Private ticket for this work:

User Account Status

For 1st-party token exchange for session login using JWTs, it is especially important to ensure that the user account has not been disabled, since the JWT is non-revocable. We can use Django’s has_usable_password for this.

This new check should apply to either token type. Also note that if an account is disabled, any active session is removed as explained here.

Password Grant Check

For the currently proposed 1st-party token exchange for session login using JWTs, we would need an equivalent check for _is_grant_password to not expand permissiveness of the endpoint. 

We will add the grant type into the JWT payload, so that it can be checked when used.

Asymmetrically Signed JWT

In addition to the password grant check, we may need to check if the JWT was asymmetrically signed by the LMS.

If a JWT can be created (signed) by another IDA, then if that IDA is compromised, the attacker will be able to create JWTs that are accepted by all the other IDAs, including the LMS. If those JWTs can then be exchanged for session cookies, this would allow for full compromise of any user.
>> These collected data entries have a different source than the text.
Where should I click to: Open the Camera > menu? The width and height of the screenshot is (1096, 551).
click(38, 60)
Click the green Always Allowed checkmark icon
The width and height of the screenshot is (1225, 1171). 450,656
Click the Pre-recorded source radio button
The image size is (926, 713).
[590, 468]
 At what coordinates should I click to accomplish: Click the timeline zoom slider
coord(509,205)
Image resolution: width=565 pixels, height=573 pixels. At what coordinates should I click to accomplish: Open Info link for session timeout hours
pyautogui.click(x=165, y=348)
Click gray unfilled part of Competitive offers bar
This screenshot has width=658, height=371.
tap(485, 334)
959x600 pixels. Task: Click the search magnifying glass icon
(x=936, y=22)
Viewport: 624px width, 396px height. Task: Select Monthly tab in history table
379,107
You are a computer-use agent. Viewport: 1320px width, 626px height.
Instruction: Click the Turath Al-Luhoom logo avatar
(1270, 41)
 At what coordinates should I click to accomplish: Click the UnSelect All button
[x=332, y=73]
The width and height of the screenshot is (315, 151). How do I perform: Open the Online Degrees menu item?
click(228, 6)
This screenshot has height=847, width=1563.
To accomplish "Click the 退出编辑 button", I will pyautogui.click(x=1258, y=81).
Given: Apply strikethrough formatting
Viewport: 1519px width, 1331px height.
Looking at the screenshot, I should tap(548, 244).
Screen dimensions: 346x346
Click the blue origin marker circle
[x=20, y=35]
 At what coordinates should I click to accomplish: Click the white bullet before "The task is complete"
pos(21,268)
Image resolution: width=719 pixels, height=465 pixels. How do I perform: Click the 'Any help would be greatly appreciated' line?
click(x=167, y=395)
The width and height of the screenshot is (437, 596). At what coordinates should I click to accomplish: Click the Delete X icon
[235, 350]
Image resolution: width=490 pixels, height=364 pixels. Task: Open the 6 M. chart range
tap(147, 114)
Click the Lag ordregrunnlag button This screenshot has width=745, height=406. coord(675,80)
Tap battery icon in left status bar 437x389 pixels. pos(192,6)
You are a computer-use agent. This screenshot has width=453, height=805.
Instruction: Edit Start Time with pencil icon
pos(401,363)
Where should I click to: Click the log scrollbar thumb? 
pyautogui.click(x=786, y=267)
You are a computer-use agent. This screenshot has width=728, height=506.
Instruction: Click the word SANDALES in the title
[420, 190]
Asymmetric signing indicates that we're probably distributing the public (verification) key to the other IDAs and only exposing the private (signing) key to the LMS, which is very important if JWTs can be "escalated" to sessions.

Decision:

  • Add method to edx-drf-extensions like get_decoded_jwt_from_auth, but that will decode only asymmetric JWTs.

    • Probably requires a call to decode or decode_complete, providing a list of just the asymmetric algorithms.

    • It would be nice if we could provide a good error message for symmetric JWTs.

  • Configure mobile oauth client as a restricted client and test that it gets asymmetric JWTs.

Rejected Alternative:

  • Complete (marked as Done, but is unfinished) so the LMS only supports symmetric JWTs. Note: although this is the right way to go, it will probably take too long, so we will continue to defer.